Text excerpt -
- Opening Delimiter -

Only rephrase, reorder, or emphasize existing content
Never invent skills, experiences, achievements, or metrics
Never change company names, dates, job titles, education details
Only modify sections marked as tailorable
Preserve the original format (LaTeX or Markdown)

Temperature: 0.3 (controlled creativity)

Validation¶

After LLM response, a validation step checks: - No new company names or job titles appeared - No new degree or institution names - Dates haven't changed - Section types match what was sent

If validation fails, retry with stricter prompt or flag to user.

Output Flow¶

flowchart TD
    Input["Base Resume Sections\n+ JD Analysis"] --> LLM[LLM via LiteLLM]
    LLM --> Raw[Raw LLM Response]
    Raw --> Parse[Parse modified sections]
    Parse --> Validate[Validate: no fabricated content]
    Validate --> |Pass| Diff[Generate diff]
    Validate --> |Fail| Retry[Retry with stricter prompt]
    Diff --> User[Show to user for approval]

Structured Output Pattern¶

All LLM calls use tool use for structured output (works across providers):

from litellm import acompletion

# LiteLLM 统一接口，tool use 跨 provider 通用
response = await acompletion(
    model=settings.llm_model,
    messages=[...],
    tools=[{
        "type": "function",
        "function": {
            "name": "output",
            "description": "Structured analysis output",
            "parameters": JdAnalysis.model_json_schema(),
        },
    }],
    tool_choice={"type": "function", "function": {"name": "output"}},
)

Cost¶

Operation	Tokens (approx)	Cost at Sonnet	Frequency
Skill Extraction	1,000-2,000	~$0.01-0.02	Once per resume import
JD Analysis	500-1,500	~$0.003-0.01	Per job
Resume Tailoring	1,000-3,000	~$0.01-0.03	Per job

LiteLLM provides built-in cost tracking via response._hidden_params["response_cost"].

Model Configuration¶

Default: claude-sonnet-4-20250514

[llm]
model = "claude-sonnet-4-20250514"
fallback_models = ["gpt-4o"]
temperature_extraction = 0.0
temperature_tailoring = 0.3

Configurable via environment variable KAIROS_LLM_MODEL or config file. Any LiteLLM-supported model string works.

- Closing Delimiter -

(Stored items)

- Opening Delimiter -

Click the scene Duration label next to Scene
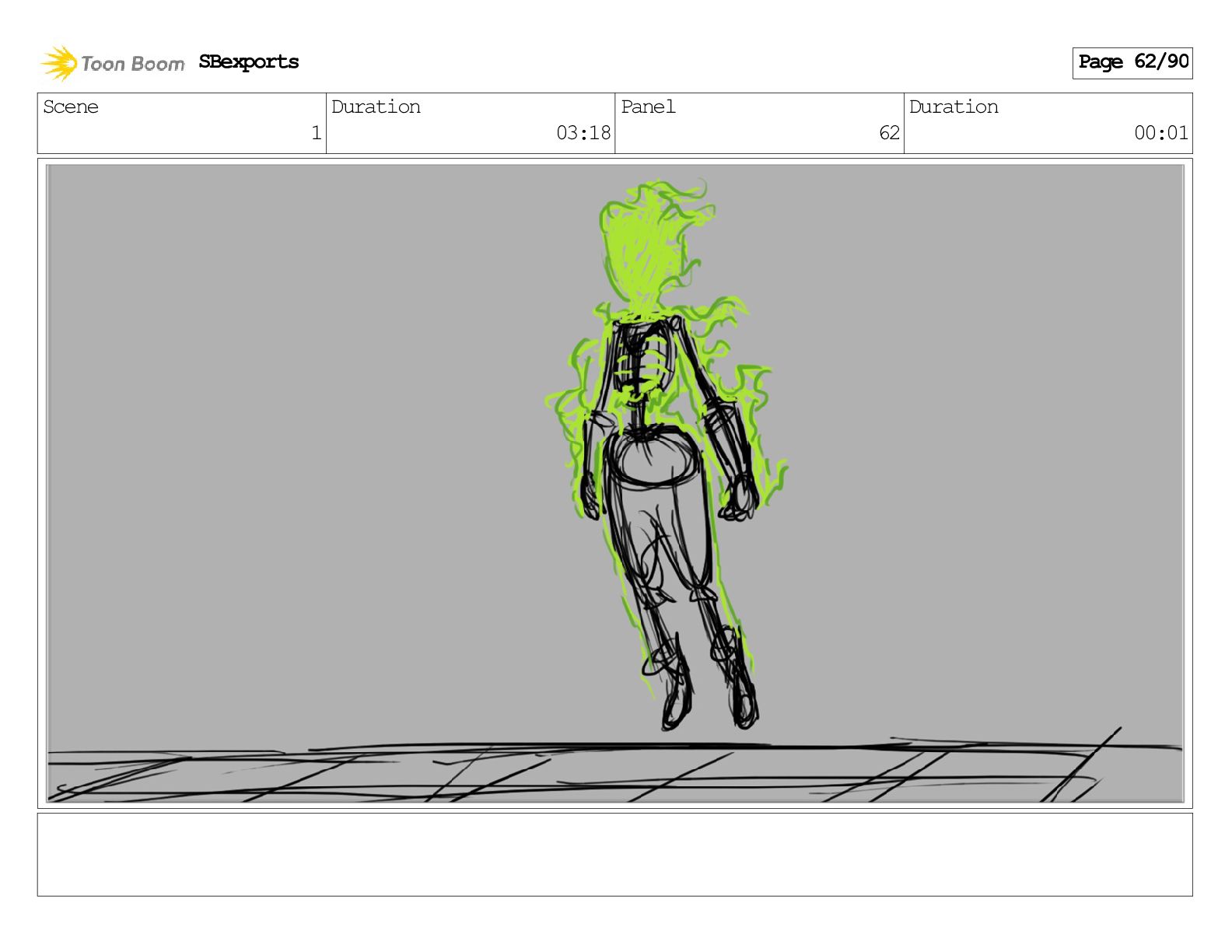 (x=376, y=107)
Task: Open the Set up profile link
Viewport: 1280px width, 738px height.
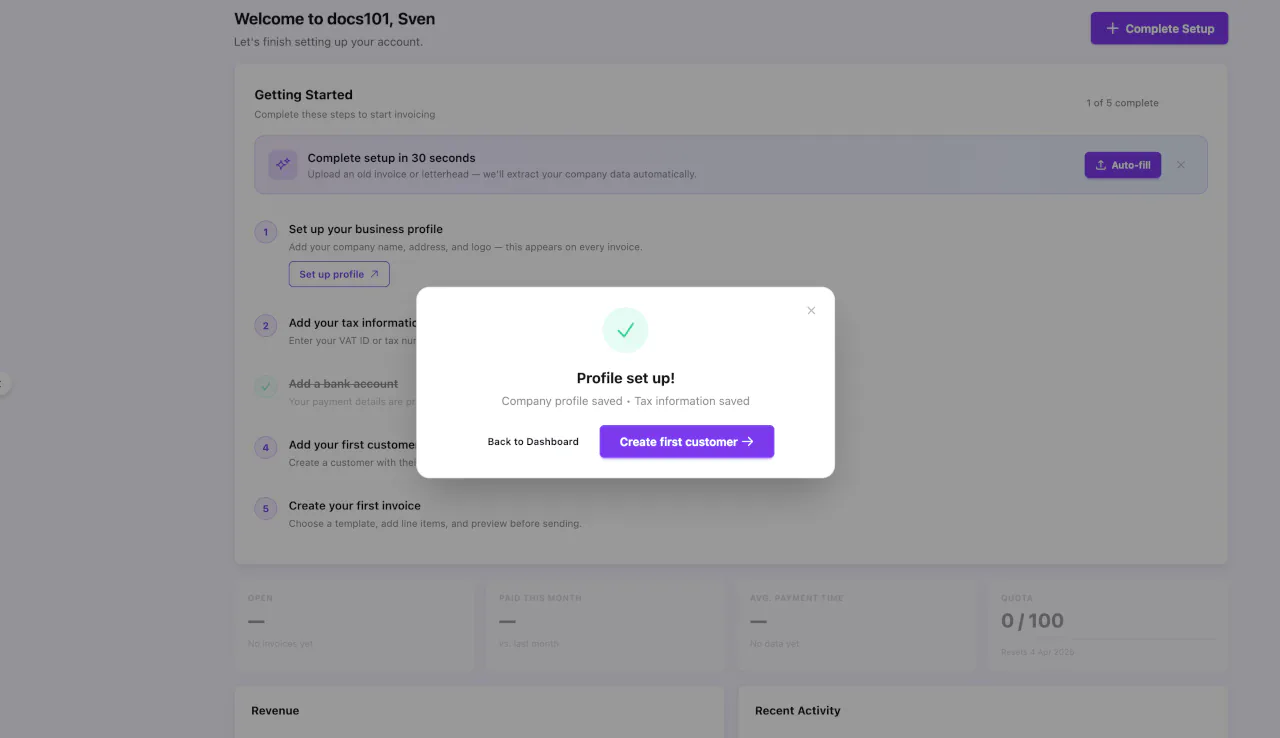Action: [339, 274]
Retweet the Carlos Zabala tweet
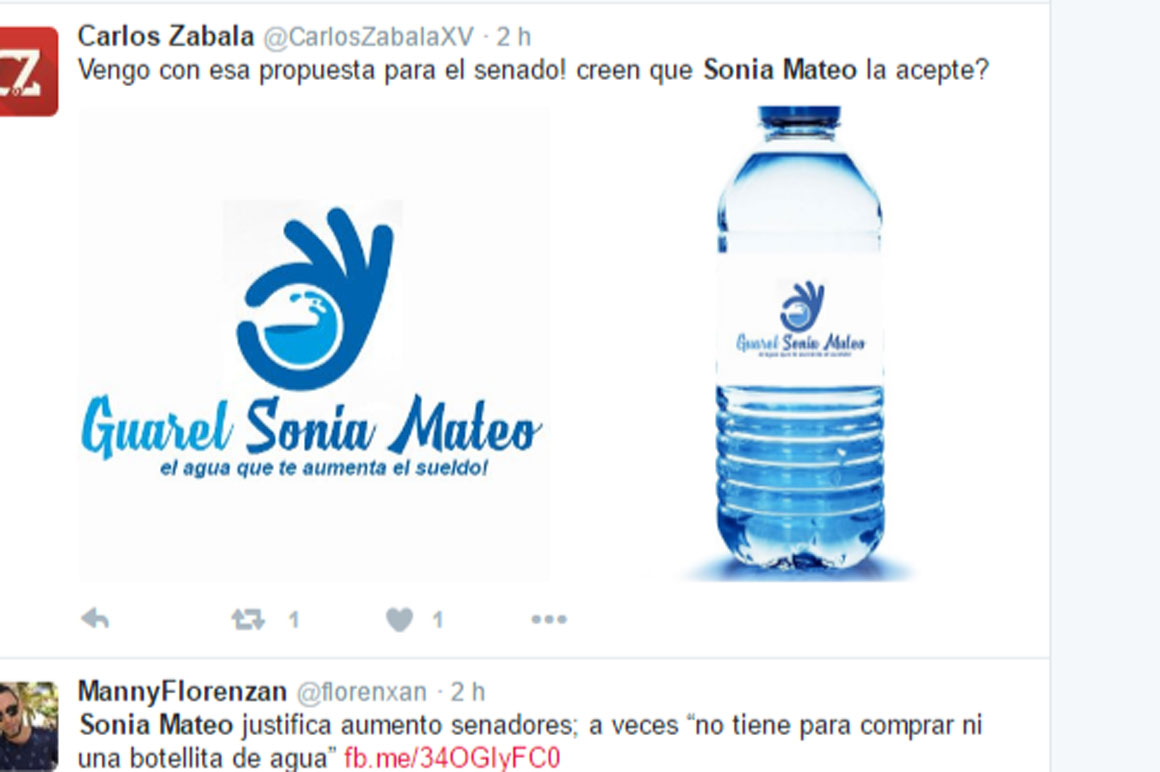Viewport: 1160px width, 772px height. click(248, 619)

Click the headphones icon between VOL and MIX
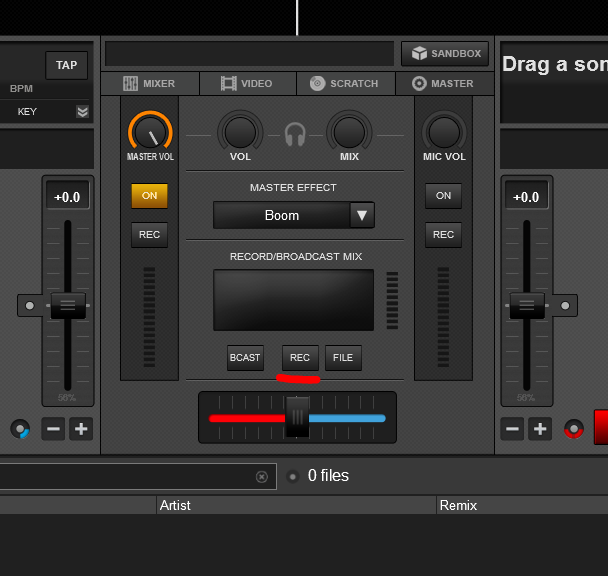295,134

- Closing Delimiter -

What to work on -
#1 What temperature does the resume-tailoring design text set for extraction?
#2 Echo the resume-tailoring design text, starting at "Temperature: 0.3 (controlled" and ending at "flag to user.".
#3 According to the resume-tailoring design text, why do all LLM calls use tool use?
Base every answer on the text alone, not on the data.

Responses per task -
#1 0.0

#2
Temperature: 0.3 (controlled creativity)

Validation¶

After LLM response, a validation step checks: - No new company names or job titles appeared - No new degree or institution names - Dates haven't changed - Section types match what was sent

If validation fails, retry with stricter prompt or flag to user.

#3 All LLM calls use tool use to get structured output. The approach works across providers.